Exercise details
Every line of the material is to be set down again without any change.

Records for processing section start

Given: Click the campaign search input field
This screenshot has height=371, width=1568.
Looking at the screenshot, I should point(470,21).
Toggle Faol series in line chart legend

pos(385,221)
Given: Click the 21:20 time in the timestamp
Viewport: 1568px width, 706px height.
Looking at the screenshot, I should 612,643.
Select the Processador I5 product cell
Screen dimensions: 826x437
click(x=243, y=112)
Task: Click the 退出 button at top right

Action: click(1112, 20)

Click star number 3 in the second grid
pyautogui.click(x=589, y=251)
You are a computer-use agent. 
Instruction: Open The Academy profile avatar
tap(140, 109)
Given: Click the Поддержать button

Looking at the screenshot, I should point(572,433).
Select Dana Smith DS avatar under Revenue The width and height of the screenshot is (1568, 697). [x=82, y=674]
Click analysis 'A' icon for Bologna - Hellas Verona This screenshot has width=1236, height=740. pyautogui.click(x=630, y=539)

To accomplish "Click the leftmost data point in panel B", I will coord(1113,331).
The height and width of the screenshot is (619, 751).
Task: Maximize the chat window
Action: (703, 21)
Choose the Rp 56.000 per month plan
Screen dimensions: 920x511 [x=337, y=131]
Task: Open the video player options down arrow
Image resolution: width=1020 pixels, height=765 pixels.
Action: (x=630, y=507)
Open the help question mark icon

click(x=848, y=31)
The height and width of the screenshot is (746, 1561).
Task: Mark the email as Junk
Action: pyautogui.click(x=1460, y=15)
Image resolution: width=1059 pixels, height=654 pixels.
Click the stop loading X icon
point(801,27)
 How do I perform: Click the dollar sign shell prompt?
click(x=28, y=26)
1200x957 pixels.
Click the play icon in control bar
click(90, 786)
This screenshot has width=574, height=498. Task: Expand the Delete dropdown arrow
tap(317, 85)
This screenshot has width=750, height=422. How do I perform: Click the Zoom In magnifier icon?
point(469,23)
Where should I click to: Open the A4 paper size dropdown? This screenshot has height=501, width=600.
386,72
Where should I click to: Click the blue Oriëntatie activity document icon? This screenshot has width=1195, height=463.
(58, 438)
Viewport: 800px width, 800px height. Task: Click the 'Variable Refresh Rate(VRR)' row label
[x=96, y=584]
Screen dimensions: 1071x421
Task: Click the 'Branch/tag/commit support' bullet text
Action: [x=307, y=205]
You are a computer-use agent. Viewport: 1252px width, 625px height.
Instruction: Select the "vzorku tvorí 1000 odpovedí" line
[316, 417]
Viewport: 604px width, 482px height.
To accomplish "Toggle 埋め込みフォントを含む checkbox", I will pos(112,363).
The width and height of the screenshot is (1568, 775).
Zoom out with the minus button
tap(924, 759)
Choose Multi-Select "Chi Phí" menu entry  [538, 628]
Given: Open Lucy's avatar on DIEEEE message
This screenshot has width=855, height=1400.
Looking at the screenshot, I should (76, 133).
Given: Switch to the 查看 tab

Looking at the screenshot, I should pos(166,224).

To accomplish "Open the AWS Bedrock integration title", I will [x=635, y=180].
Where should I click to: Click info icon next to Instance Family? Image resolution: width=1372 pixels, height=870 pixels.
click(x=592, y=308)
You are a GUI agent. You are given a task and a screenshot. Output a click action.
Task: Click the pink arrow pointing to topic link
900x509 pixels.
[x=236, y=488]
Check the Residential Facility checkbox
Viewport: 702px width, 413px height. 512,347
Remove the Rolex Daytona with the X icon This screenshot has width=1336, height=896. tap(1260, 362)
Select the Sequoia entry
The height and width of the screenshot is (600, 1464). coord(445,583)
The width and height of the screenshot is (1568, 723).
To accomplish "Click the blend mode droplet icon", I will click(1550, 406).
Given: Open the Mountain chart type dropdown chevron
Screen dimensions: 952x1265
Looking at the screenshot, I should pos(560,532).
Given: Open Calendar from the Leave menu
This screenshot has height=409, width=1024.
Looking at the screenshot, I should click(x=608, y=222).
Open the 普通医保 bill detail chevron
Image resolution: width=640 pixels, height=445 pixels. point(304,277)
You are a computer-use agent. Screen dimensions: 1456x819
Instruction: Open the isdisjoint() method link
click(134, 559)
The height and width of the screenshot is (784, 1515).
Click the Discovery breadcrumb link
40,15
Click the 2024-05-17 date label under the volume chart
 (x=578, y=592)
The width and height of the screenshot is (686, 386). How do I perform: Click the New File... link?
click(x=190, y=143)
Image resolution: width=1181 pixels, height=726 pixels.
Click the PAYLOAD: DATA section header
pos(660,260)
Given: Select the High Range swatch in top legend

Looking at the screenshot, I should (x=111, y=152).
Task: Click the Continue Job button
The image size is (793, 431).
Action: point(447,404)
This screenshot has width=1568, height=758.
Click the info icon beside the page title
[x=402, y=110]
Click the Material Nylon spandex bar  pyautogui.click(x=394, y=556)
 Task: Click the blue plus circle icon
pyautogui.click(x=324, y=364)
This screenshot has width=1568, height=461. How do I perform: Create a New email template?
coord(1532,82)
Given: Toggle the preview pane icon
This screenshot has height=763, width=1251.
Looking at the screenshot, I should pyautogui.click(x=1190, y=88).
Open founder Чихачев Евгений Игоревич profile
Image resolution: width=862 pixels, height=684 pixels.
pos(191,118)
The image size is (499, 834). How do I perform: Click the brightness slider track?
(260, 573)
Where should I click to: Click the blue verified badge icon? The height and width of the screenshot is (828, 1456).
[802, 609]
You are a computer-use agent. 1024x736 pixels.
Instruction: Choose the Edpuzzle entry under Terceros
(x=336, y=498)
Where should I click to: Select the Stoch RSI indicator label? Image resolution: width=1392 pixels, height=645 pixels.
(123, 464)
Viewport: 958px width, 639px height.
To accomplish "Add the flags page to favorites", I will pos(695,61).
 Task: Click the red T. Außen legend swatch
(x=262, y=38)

Records for processing section end

The answer
Given: Click the campaign search input field
This screenshot has height=371, width=1568.
Looking at the screenshot, I should point(470,21).
Toggle Faol series in line chart legend

pos(385,221)
Given: Click the 21:20 time in the timestamp
Viewport: 1568px width, 706px height.
Looking at the screenshot, I should 612,643.
Select the Processador I5 product cell
Screen dimensions: 826x437
click(x=243, y=112)
Task: Click the 退出 button at top right

Action: click(1112, 20)

Click star number 3 in the second grid
pyautogui.click(x=589, y=251)
You are a computer-use agent. 
Instruction: Open The Academy profile avatar
tap(140, 109)
Given: Click the Поддержать button

Looking at the screenshot, I should point(572,433).
Select Dana Smith DS avatar under Revenue The width and height of the screenshot is (1568, 697). [x=82, y=674]
Click analysis 'A' icon for Bologna - Hellas Verona This screenshot has width=1236, height=740. pyautogui.click(x=630, y=539)

To accomplish "Click the leftmost data point in panel B", I will coord(1113,331).
The height and width of the screenshot is (619, 751).
Task: Maximize the chat window
Action: (703, 21)
Choose the Rp 56.000 per month plan
Screen dimensions: 920x511 [x=337, y=131]
Task: Open the video player options down arrow
Image resolution: width=1020 pixels, height=765 pixels.
Action: (x=630, y=507)
Open the help question mark icon

click(x=848, y=31)
The height and width of the screenshot is (746, 1561).
Task: Mark the email as Junk
Action: pyautogui.click(x=1460, y=15)
Image resolution: width=1059 pixels, height=654 pixels.
Click the stop loading X icon
point(801,27)
 How do I perform: Click the dollar sign shell prompt?
click(x=28, y=26)
1200x957 pixels.
Click the play icon in control bar
click(90, 786)
This screenshot has width=574, height=498. Task: Expand the Delete dropdown arrow
tap(317, 85)
This screenshot has width=750, height=422. How do I perform: Click the Zoom In magnifier icon?
point(469,23)
Where should I click to: Open the A4 paper size dropdown? This screenshot has height=501, width=600.
386,72
Where should I click to: Click the blue Oriëntatie activity document icon? This screenshot has width=1195, height=463.
(58, 438)
Viewport: 800px width, 800px height. Task: Click the 'Variable Refresh Rate(VRR)' row label
[x=96, y=584]
Screen dimensions: 1071x421
Task: Click the 'Branch/tag/commit support' bullet text
Action: [x=307, y=205]
You are a computer-use agent. Viewport: 1252px width, 625px height.
Instruction: Select the "vzorku tvorí 1000 odpovedí" line
[316, 417]
Viewport: 604px width, 482px height.
To accomplish "Toggle 埋め込みフォントを含む checkbox", I will pos(112,363).
The width and height of the screenshot is (1568, 775).
Zoom out with the minus button
tap(924, 759)
Choose Multi-Select "Chi Phí" menu entry  [538, 628]
Given: Open Lucy's avatar on DIEEEE message
This screenshot has width=855, height=1400.
Looking at the screenshot, I should (76, 133).
Given: Switch to the 查看 tab

Looking at the screenshot, I should pos(166,224).

To accomplish "Open the AWS Bedrock integration title", I will [x=635, y=180].
Where should I click to: Click info icon next to Instance Family? Image resolution: width=1372 pixels, height=870 pixels.
click(x=592, y=308)
You are a GUI agent. You are given a task and a screenshot. Output a click action.
Task: Click the pink arrow pointing to topic link
900x509 pixels.
[x=236, y=488]
Check the Residential Facility checkbox
Viewport: 702px width, 413px height. 512,347
Remove the Rolex Daytona with the X icon This screenshot has width=1336, height=896. tap(1260, 362)
Select the Sequoia entry
The height and width of the screenshot is (600, 1464). coord(445,583)
The width and height of the screenshot is (1568, 723).
To accomplish "Click the blend mode droplet icon", I will click(1550, 406).
Given: Open the Mountain chart type dropdown chevron
Screen dimensions: 952x1265
Looking at the screenshot, I should pos(560,532).
Given: Open Calendar from the Leave menu
This screenshot has height=409, width=1024.
Looking at the screenshot, I should click(x=608, y=222).
Open the 普通医保 bill detail chevron
Image resolution: width=640 pixels, height=445 pixels. point(304,277)
You are a computer-use agent. Screen dimensions: 1456x819
Instruction: Open the isdisjoint() method link
click(134, 559)
The height and width of the screenshot is (784, 1515).
Click the Discovery breadcrumb link
40,15
Click the 2024-05-17 date label under the volume chart
 (x=578, y=592)
The width and height of the screenshot is (686, 386). How do I perform: Click the New File... link?
click(x=190, y=143)
Image resolution: width=1181 pixels, height=726 pixels.
Click the PAYLOAD: DATA section header
pos(660,260)
Given: Select the High Range swatch in top legend

Looking at the screenshot, I should (x=111, y=152).
Task: Click the Continue Job button
The image size is (793, 431).
Action: point(447,404)
This screenshot has width=1568, height=758.
Click the info icon beside the page title
[x=402, y=110]
Click the Material Nylon spandex bar  pyautogui.click(x=394, y=556)
 Task: Click the blue plus circle icon
pyautogui.click(x=324, y=364)
This screenshot has width=1568, height=461. How do I perform: Create a New email template?
coord(1532,82)
Given: Toggle the preview pane icon
This screenshot has height=763, width=1251.
Looking at the screenshot, I should pyautogui.click(x=1190, y=88).
Open founder Чихачев Евгений Игоревич profile
Image resolution: width=862 pixels, height=684 pixels.
pos(191,118)
The image size is (499, 834). How do I perform: Click the brightness slider track?
(260, 573)
Where should I click to: Click the blue verified badge icon? The height and width of the screenshot is (828, 1456).
[802, 609]
You are a computer-use agent. 1024x736 pixels.
Instruction: Choose the Edpuzzle entry under Terceros
(x=336, y=498)
Where should I click to: Select the Stoch RSI indicator label? Image resolution: width=1392 pixels, height=645 pixels.
(123, 464)
Viewport: 958px width, 639px height.
To accomplish "Add the flags page to favorites", I will pos(695,61).
 Task: Click the red T. Außen legend swatch
(x=262, y=38)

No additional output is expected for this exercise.